En dépit des appels à la raison et la pitié, en dépit des efforts juridiques déployés tous azimuts par les avocats des parents de Vincent Lambert dans l’espoir d’empêcher l’implacable mise en œuvre de l’arrêt de la cour européenne des droits de l’homme autorisant le CHU de Reims à laisser mourir de faim et de soif son jeune patient en état pauci relationnel à la suite d’un accident de la route, tout, en cette mi-juillet, semblait perdu.
Les médias, partisans officiels et acharnés de cette peine de mort appliquée aux grands handicapés qui ne dit pas son nom, se félicitaient que force reste à la loi et au refus de « l’acharnement thérapeutique ». Les recours interjetés par les avocats des Lambert avaient tour à tour échoué. Les médecins en charge du dossier faisaient part de leur volonté de mettre un terme rapide à l’affaire, et à la vie de leur patient, ce avant même de s’être entretenus une dernière fois avec les parents du jeune homme.
C’est alors que l’inattendu s’est produit. Ce 25 juillet, alors que les défenseurs de la Vie, toujours mobilisés, ne savaient plus quoi tenter pour sauver Vincent dont l’exécution était une affaire d’heures, le docteur Daniela Simon et les autres médecins du CHU de Reims ont annoncé qu’ils renonçaient, « faute d’un climat de sérénité » et en raison de la médiatisation extrême de l’affaire, largement sortie désormais du cercle d’une famille déchirée, à entreprendre « la procédure de fin de vie ».
Pour justifier cette reculade inespérée, l’équipe médicale a fait état, sans apporter aucune preuve de ses assertions, d’un prétendu « complot de fanatiques intégristes » visant à faire évader Vincent, – toujours cloué sur son lit et prisonnier de sa chambre d’hôpital plus surveillée qu’un quartier de haute sécurité … –, de menaces d’enlèvement, de séquestration, voire de mort, à l’encontre des médecins concernés et leurs familles.
Le neveu de Vincent, acharné à faire périr son jeune oncle, Rachel, son épouse, se sont dit tous deux « effondrés » de cette décision, regardée comme une « victoire de l’intégrisme ».
En fait, les véritables causes de ce recul ne sont évidemment pas à chercher du côté d’un complot fantasmatique de catholiques de plus en plus identifiés par les journalistes et une opinion manipulée à des terroristes sanguinaires façon Daesh, mais dans un événement survenu quelques heures plus tôt : la prise de position courageuse et ferme d’un certain nombre d’évêques français qui, sortant du silence, ont exprimé officiellement, seuls ou en groupe, leur opposition à l’assassinat légal de Vincent pour crime de handicap lourd.

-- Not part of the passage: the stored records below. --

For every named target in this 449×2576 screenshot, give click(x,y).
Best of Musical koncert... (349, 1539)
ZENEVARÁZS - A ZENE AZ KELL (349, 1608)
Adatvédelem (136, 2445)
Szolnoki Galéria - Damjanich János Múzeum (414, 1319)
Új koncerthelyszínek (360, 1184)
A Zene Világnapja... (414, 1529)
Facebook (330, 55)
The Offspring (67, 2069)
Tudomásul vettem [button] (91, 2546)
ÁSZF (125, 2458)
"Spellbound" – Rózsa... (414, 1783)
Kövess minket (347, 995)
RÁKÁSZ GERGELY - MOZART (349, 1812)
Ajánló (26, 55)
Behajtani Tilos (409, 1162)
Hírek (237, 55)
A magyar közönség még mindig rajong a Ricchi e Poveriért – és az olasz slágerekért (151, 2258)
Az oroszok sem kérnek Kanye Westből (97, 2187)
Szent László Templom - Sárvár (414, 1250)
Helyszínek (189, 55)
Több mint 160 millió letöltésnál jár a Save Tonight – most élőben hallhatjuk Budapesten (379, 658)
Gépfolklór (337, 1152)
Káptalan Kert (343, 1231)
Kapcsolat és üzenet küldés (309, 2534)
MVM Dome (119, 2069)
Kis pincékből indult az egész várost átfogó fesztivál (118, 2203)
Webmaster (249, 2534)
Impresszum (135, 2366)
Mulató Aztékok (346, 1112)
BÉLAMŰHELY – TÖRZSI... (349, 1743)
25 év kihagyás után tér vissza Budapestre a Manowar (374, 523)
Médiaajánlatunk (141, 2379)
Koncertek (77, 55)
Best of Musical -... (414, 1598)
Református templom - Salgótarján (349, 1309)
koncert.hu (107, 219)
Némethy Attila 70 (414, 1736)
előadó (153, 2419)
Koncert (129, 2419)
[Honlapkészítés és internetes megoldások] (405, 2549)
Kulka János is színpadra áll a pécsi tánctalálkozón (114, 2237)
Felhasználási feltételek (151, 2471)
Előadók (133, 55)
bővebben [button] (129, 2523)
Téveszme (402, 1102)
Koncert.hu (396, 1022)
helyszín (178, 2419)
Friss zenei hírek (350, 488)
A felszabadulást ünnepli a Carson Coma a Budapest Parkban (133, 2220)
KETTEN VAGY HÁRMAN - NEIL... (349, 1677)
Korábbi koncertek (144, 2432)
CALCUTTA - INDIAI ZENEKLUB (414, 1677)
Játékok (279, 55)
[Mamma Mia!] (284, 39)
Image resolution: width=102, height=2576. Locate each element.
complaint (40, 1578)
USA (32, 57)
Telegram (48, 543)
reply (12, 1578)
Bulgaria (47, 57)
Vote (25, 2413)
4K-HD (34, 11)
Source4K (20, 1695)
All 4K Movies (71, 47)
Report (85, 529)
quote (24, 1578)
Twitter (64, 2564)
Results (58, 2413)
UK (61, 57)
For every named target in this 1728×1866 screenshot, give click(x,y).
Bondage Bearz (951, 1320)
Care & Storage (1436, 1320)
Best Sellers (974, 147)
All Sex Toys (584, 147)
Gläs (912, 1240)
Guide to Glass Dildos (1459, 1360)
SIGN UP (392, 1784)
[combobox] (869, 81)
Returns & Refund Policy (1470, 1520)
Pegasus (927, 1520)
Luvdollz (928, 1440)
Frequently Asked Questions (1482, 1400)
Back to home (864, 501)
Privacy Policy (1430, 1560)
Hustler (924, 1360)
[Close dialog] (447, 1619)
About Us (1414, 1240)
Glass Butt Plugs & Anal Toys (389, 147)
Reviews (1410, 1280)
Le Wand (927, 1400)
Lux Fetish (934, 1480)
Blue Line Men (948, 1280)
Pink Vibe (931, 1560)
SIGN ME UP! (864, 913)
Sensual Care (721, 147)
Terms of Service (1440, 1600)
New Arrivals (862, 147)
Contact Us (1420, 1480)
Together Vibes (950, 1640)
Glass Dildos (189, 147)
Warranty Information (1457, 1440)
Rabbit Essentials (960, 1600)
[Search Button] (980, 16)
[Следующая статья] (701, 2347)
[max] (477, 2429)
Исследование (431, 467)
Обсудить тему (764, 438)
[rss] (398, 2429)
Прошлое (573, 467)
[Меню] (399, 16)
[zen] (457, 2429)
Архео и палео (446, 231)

Il ne fait aucun doute que ces déclarations, passées sous silence par les grands médias, ont cependant atteint leur véritable destinataire, à savoir le pouvoir socialiste. Lorsque le cardinal Barbarin, archevêque de Lyon et primat des Gaules, soutenu par l’ensemble de ses suffragants et des évêques de la région Rhône-Alpes et de Provence, a affirmé que l’on ne pouvait laisser mourir ainsi « notre frère Vincent », lorsque Mgr Aillet, évêque de Bayonne, a dénoncé un « retour à la peine de mort », lorsque Mgr Scherrer, évêque de Laval, a publié un communiqué argumenté exprimant ses « inquiétudes » face aux dérives de notre société, l’on a fait en sorte que leurs voix n’alarment pas le grand public mais on a compris, en hauts lieux, que la mise à mort de Vincent entraînerait, pour la première fois depuis quarante ans et la législation sur l’avortement, une riposte de la part de l’épiscopat français. Certes, au nom de la conférence épiscopale française, son porte-parole, Mgr d’Ornellas, archevêque de Rennes, a aussitôt appelé à la « discrétion » et presque désavoué ces initiatives personnelles mais le message était passé.
Ces déclarations de pasteurs authentiques, courageux et déterminés, ont rappelé que les catholiques constituaient encore une force, comme l’avaient prouvé les manifestations contre « le mariage » homosexuel, et qu’il serait malencontreux, à dix-huit mois des élections présidentielles, d’aller à l’affrontement. Voilà, à n’en pas douter, la vraie raison de la dérobade du CHU de Reims. Reste, maintenant, pour mettre un terme à cette douloureuse affaire, à obtenir, comme ses parents n’ont cessé de le demander, le transfert de Vincent à leur domicile, ou dans une structure médicale appropriée à son cas. Cette bataille juridique-là n’est pas encore gagnée mais elle peut l’être.